June 13, 2013

Garlic scapes

Garlic Scapes
Tuesday I harvested the garlic scapes from one of the two varieties of hardneck garlic I planted last fall (Music).

Garlic scapes are the "flower" stalks of hardneck garlic plants. These twisting and twirling stems shoot up from the center of the garlic plant's leaves and signal that the garlic is 3-6 weeks away from being ready to harvest.  

While the scapes do not need to be cut off the plants, some people believe the plants energy will be diverted from forming plump bulbs if the flower was allowed to grow. However, last year I left the scapes on a couple of the garlic plants and did not notice any significant difference between the size or weight of the garlic. So, I do not think it hurts the size of the bulb to the keep the garlic scape on the plant...but why waste such a tasty treat. 

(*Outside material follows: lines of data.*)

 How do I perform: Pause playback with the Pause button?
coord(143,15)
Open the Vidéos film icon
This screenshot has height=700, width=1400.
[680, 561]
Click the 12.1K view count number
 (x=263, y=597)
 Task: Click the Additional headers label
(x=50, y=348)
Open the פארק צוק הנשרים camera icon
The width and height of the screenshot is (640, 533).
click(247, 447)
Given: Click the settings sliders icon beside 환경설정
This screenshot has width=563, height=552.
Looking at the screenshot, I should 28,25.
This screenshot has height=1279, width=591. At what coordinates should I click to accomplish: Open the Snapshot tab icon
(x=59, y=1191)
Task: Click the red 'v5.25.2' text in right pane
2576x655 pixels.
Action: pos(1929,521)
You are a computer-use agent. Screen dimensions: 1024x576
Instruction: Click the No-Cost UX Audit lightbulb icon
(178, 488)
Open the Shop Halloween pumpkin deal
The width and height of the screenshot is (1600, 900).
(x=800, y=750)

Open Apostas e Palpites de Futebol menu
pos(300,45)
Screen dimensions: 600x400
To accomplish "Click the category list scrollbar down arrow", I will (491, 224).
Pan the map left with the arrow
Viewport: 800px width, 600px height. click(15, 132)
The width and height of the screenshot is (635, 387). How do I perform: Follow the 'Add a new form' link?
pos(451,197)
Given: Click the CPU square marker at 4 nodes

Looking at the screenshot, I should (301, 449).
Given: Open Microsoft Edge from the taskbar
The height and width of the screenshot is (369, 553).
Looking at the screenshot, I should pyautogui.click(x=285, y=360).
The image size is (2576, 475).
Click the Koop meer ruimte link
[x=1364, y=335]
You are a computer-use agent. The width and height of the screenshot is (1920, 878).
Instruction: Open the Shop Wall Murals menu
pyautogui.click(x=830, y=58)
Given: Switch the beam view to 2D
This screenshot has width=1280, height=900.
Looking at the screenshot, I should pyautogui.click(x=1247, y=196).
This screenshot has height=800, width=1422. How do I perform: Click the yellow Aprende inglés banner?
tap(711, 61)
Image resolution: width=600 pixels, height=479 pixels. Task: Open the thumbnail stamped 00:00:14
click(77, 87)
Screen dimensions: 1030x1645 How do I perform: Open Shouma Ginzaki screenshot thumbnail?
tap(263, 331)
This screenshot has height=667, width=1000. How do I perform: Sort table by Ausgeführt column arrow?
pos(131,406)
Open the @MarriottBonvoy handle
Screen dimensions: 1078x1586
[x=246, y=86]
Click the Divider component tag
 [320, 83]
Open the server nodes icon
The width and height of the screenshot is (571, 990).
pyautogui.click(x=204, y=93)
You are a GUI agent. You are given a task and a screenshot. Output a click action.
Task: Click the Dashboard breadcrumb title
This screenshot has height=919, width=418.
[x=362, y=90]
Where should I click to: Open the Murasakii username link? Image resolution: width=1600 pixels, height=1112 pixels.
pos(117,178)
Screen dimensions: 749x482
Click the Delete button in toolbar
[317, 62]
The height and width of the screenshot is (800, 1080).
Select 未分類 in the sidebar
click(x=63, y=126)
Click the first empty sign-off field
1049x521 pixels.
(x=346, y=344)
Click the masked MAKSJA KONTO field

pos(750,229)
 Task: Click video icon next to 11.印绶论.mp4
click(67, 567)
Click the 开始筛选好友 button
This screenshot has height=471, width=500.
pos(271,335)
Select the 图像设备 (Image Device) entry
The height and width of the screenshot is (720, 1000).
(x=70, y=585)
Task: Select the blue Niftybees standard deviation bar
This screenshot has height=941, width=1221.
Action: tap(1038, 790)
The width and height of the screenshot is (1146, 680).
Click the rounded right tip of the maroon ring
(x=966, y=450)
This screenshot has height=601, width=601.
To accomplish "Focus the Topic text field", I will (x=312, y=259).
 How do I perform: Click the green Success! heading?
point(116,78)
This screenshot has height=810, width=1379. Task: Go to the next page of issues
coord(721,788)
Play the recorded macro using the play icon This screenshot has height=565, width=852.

I first noticed the garlic scapes forming about 3 weeks ago. Since it is best to harvest young and tender garlic scapes, I have been keeping a watchful eye on the stalks as they twisted and turned. If I harvest the garlic scapes too early, the scape will continue to grow, making it difficult to remove the nub of new growth. Too late and the scape would be too fiborous to eat. And, you will want to eat them! Garlic scapes have the texture of fresh green beans and taste like mild garlic. They are excellent in salads, stir-fries, and pestos!

To remove the scape, I use a handheld plant pruner. I carefully snip off the garlic scape close to the base of the top leaves. A little bit of moisture will ooze from the cut ends but a seal will form in about 1 day. 

After cutting the garlic scapes from the plants, I give the plants their final drink of supplemental water. Garlic needs just enough water to help form a large bulb. However, too much water may prevent the papery wrappers, required for long-term storage, from forming over the next couple of weeks. The worst thing that can happen is the garlic bulbs are exposed to too much water and get moldy. Mother nature, please cooperate! 

The stress of withholding moisture will signal the garlic to fatten up. When the bottom 2-3 leaves of the garlic plant turn brown, it is time to feel the bulbs to see if they are ready to harvest. To do this, I dig down 4-5 inches below the surface of the soil (about 3 inches away from the plant's stalk) and feel the garlic bulb. If I can feel a nice plump bulb, I grab my spading fork and start harvesting garlic. If not, I wait a few more days and check again.

In general, garlic planted in October/November of the previous year will be ready to harvest in mid-June to late July.

1 comment:

  1. Very informative. I never heard of them. Can't wait to try them.